PROBLEM STATEMENT: Can you print the data word for word, from the line with "The image size" to the line with "pyautogui.click(x=900, y=290)", both included, and leave out the pictures?

RECORDS FOR THIS EXERCISE:
--- Start ---

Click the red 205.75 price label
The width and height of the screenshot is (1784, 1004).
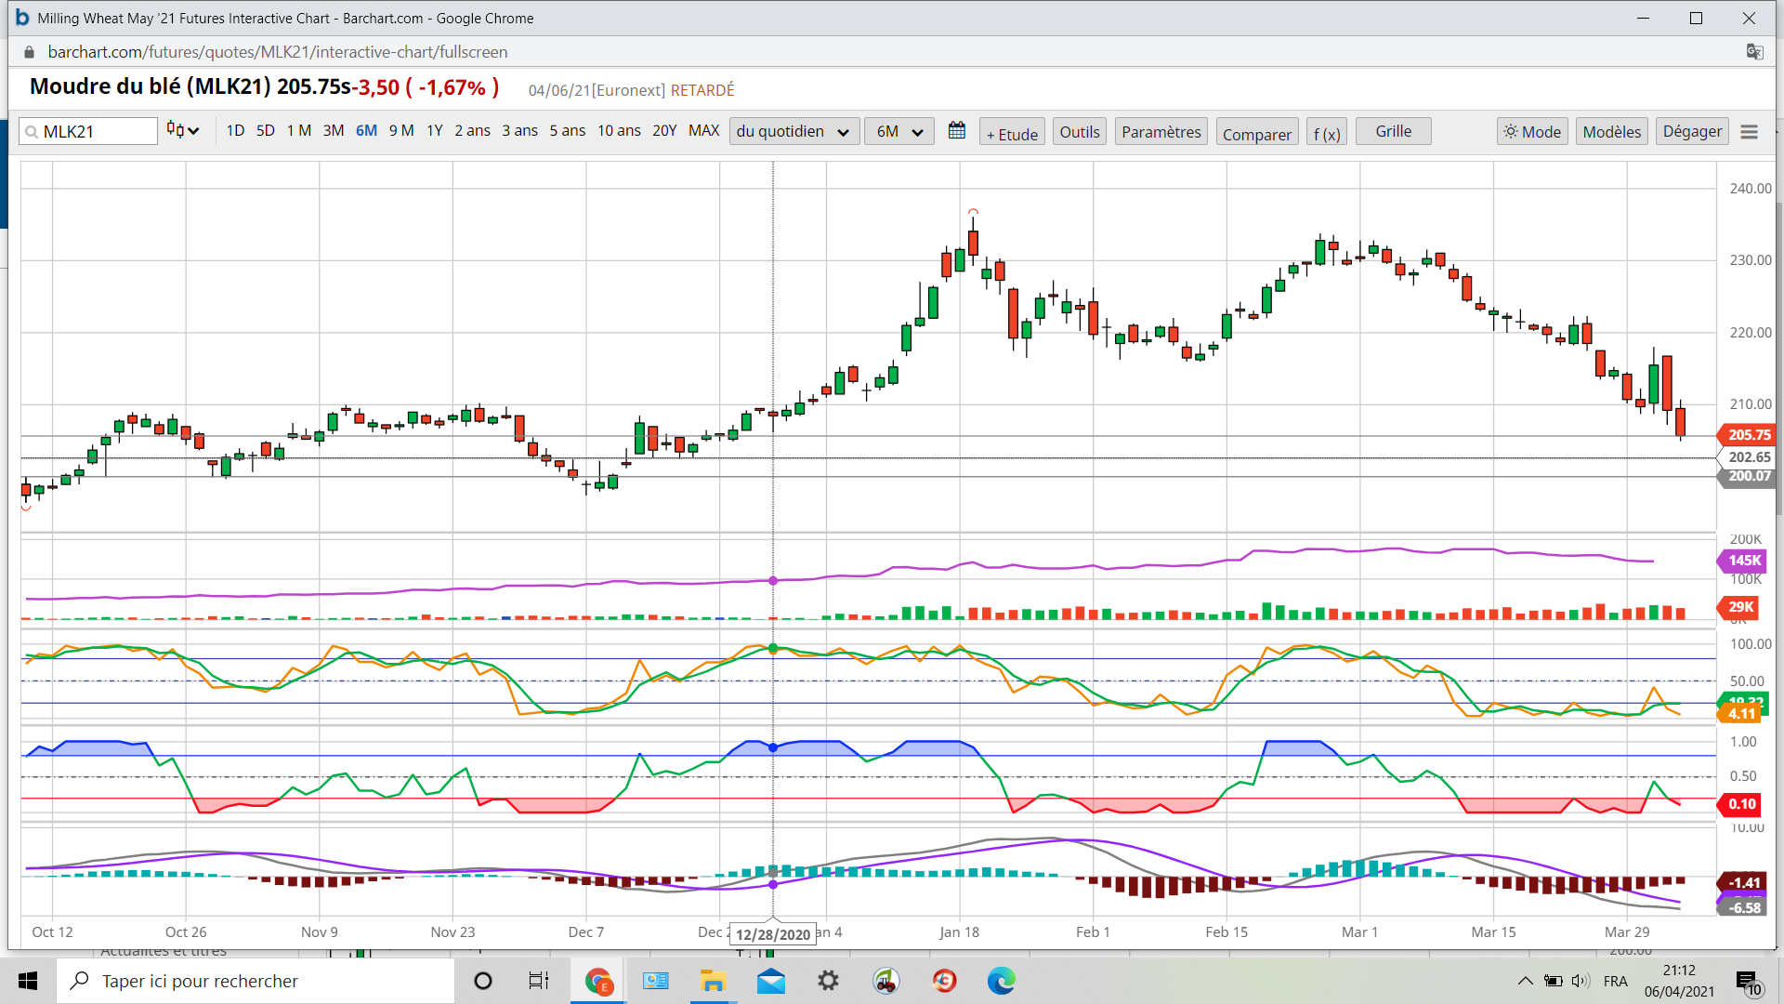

--- End ---
--- Start ---

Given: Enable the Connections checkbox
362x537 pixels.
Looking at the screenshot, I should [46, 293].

--- End ---
--- Start ---

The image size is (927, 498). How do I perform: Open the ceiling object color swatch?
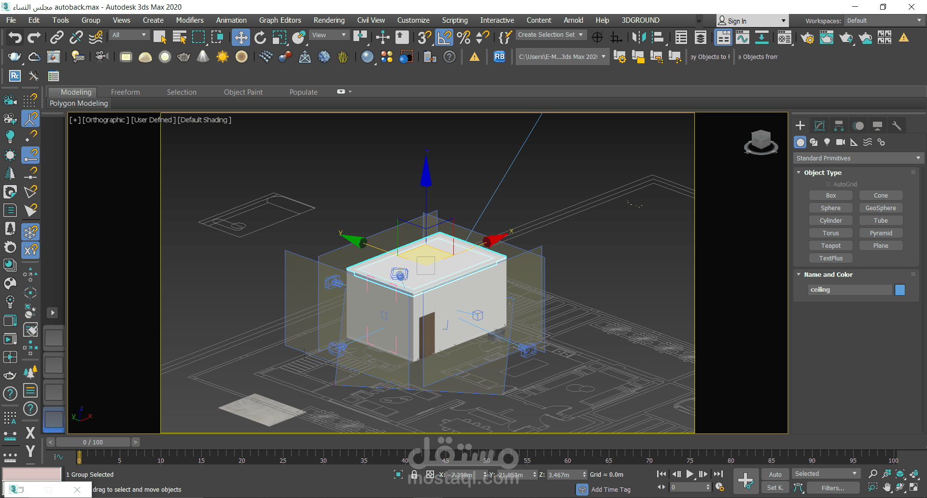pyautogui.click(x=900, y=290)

--- End ---

THE SOLUTION:
The image size is (927, 498). How do I perform: Open the ceiling object color swatch?
pyautogui.click(x=900, y=290)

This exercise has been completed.